EXTRACT TO READ:
**********
This is the first step in getting transcript isoform annotations. The annotations and alignments that will be generated with Stringtie will be used to help us get a better grasp of what’s going on with our annotations of the different Panopea generosa genome assembly versions.
Essentially, the steps below (which is what was done here) are needed to prepare files for use with Stringtie:
Create GTF file (basically a GFF specifically for use with transcripts - thus the “T” in GTF) from input GFF file. Done with GFF utilities software.
Identify splice sites and exons in newly-created GTF. Done with Hisat2 software.
Create a Hisat2 reference index that utilizes the GTF. Done with Hisat2 software.
This was run on Mox.
The SBATCH script has a bunch of leftover extraneous steps that aren’t relevant to this step of the annotation process; specifically the FastQ manipulation steps. This is due to a copy/paste from a previous Hisat2 run that I neglected to edit out and I didn’t want to edit the script after I actually ran it, so have left it in here.
SBATCH script (GitHub):
-20190723_hisat2-build_pgen_v070.sh
#!/bin/bash
## Job Name
#SBATCH --job-name=oly_hisat2
## Allocation Definition
#SBATCH --account=srlab
#SBATCH --partition=srlab
## Resources
## Nodes
#SBATCH --nodes=1
## Walltime (days-hours:minutes:seconds format)
**********
INFORMATION SUPPLIED:
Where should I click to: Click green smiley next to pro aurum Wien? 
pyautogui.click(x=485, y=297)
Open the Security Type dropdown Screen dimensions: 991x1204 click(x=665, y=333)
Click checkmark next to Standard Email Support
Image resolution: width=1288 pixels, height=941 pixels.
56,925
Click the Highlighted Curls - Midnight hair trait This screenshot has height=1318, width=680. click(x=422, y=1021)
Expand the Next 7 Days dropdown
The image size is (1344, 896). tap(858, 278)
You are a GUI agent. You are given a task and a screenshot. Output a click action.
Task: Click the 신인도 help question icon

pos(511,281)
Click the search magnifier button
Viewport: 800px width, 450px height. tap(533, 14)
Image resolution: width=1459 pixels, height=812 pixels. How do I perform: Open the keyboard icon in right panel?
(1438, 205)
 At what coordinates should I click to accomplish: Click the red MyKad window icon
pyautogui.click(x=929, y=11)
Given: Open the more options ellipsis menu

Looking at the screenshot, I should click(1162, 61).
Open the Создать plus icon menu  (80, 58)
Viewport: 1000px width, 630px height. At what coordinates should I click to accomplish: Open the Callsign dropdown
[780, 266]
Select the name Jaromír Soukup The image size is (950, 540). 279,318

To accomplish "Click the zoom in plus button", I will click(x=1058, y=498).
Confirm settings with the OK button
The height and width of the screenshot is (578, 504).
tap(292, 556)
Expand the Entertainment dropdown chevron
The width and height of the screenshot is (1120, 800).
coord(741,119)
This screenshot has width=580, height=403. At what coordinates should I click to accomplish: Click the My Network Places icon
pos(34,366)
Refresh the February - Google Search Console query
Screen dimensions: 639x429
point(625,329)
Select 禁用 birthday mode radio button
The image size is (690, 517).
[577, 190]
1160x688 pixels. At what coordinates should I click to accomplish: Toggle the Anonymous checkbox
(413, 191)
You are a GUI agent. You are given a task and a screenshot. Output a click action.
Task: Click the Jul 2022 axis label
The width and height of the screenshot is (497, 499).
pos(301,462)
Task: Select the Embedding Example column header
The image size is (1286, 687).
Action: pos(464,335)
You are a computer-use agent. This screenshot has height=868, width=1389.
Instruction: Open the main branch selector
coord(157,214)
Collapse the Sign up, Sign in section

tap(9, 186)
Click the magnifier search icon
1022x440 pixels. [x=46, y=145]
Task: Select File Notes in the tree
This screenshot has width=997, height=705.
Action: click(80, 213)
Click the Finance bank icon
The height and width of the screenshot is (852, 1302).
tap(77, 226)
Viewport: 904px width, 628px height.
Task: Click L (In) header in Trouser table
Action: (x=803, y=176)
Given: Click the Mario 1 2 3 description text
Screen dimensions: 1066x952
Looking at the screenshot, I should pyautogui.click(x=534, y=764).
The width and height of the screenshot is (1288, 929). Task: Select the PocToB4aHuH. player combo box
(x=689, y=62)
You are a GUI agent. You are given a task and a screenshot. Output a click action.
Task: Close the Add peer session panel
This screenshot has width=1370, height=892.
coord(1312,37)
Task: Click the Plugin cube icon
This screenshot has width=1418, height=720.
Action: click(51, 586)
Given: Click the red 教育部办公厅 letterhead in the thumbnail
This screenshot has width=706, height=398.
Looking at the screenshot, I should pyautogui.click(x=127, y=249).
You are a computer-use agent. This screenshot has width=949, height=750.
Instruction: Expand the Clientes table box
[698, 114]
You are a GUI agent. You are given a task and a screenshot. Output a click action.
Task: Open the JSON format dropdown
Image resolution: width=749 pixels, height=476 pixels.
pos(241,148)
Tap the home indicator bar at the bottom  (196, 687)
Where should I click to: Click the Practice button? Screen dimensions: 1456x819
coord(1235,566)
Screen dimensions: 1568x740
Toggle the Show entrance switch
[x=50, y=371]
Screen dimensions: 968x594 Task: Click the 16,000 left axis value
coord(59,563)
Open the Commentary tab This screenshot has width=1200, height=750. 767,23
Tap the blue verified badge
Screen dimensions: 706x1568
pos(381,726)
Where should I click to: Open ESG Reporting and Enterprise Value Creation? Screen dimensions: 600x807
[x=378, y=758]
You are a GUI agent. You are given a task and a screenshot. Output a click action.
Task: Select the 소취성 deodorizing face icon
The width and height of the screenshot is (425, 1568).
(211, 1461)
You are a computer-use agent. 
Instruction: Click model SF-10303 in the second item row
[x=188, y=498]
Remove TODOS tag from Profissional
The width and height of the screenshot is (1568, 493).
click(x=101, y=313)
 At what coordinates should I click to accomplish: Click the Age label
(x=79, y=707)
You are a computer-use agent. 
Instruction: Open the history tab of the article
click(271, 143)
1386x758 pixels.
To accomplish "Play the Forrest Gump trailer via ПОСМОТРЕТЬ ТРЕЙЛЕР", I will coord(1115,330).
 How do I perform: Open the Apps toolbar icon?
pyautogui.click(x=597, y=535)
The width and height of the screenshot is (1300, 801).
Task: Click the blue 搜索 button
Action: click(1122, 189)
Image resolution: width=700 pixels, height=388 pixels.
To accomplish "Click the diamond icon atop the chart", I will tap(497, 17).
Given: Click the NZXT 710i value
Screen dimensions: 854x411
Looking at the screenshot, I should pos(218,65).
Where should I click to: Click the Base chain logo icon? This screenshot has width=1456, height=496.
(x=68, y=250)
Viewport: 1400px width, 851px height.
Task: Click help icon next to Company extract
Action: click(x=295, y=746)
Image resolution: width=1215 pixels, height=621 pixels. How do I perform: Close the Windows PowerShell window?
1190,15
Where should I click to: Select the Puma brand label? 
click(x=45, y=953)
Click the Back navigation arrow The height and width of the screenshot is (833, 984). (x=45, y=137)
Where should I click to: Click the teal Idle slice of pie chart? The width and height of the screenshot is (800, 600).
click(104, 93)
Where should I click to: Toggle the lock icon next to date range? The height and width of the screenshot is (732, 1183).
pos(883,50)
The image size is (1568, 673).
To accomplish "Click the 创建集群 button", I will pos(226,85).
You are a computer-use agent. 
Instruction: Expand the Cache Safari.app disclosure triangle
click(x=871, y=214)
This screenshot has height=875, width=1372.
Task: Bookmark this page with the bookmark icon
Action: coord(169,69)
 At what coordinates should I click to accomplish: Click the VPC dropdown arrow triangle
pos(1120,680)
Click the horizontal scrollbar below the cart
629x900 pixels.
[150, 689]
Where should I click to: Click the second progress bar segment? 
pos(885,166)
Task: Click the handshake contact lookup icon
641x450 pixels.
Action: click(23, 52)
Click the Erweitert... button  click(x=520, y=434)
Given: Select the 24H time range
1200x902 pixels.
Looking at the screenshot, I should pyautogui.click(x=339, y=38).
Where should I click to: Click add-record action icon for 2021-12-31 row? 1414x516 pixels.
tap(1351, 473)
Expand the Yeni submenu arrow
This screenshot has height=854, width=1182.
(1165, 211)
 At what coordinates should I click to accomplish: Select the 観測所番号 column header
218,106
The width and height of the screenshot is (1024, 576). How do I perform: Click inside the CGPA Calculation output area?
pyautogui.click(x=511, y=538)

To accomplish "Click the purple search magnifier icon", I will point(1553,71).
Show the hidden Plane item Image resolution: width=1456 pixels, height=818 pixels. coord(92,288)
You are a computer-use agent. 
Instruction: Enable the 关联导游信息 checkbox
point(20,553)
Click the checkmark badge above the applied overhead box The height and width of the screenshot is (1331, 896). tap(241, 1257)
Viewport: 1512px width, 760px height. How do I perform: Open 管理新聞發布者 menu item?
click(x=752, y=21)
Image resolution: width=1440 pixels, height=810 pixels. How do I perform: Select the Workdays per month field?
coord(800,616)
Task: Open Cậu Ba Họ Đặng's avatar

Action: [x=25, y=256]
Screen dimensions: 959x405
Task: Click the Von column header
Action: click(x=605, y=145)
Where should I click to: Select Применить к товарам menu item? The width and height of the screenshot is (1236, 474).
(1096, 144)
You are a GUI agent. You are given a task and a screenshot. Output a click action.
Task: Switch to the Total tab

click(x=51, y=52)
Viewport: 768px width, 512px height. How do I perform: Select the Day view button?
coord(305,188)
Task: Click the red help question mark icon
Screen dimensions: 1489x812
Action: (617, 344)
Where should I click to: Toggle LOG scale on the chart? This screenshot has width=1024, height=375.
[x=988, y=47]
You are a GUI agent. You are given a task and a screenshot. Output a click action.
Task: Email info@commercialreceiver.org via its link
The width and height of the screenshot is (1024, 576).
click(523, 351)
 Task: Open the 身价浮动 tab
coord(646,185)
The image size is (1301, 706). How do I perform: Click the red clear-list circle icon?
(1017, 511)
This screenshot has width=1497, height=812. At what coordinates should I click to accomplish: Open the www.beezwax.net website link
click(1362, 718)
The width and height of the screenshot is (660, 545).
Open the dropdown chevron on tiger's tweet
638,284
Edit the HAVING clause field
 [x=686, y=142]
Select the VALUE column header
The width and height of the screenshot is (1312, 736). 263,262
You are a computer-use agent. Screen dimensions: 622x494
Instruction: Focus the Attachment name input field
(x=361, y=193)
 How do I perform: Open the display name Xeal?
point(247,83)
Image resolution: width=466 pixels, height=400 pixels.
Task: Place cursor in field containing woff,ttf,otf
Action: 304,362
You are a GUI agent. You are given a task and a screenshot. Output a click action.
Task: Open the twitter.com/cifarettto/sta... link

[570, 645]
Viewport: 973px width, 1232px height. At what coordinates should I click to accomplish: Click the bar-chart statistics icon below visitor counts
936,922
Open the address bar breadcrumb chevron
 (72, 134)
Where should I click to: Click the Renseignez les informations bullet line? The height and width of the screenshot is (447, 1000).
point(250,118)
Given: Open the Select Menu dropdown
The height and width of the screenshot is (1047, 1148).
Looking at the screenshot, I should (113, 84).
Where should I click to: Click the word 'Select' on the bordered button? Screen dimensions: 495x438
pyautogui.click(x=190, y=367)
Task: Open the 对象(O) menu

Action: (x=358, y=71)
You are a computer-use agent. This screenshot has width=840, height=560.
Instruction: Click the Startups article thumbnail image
**********
Extend the notes on preparing Panopea generosa genome files for Stringtie, picking up right after the last line of the SBATCH script shown.

#SBATCH --time=25-00:00:00
## Memory per node
#SBATCH --mem=120G
##turn on e-mail notification
#SBATCH --mail-type=ALL
#SBATCH --mail-user=samwhite@uw.edu
## Specify the working directory for this job
#SBATCH --workdir=/gscratch/scrubbed/samwhite/outputs/20190723_hisat2-build_pgen_v070
# Exit script if any command fails
set -e
# Load Python Mox module for Python module availability
module load intel-python3_2017
# Document programs in PATH (primarily for program version ID)
date >> system_path.log
echo "" >> system_path.log
echo "System PATH for $SLURM_JOB_ID" >> system_path.log
echo "" >> system_path.log
printf "%0.s-" {1..10} >> system_path.log
echo "${PATH}" | tr : \\n >> system_path.log
threads=28
genome_index_name="Pgenerosa_v070"
# Paths to programs
gffread="/gscratch/srlab/programs/gffread-0.11.4.Linux_x86_64/gffread"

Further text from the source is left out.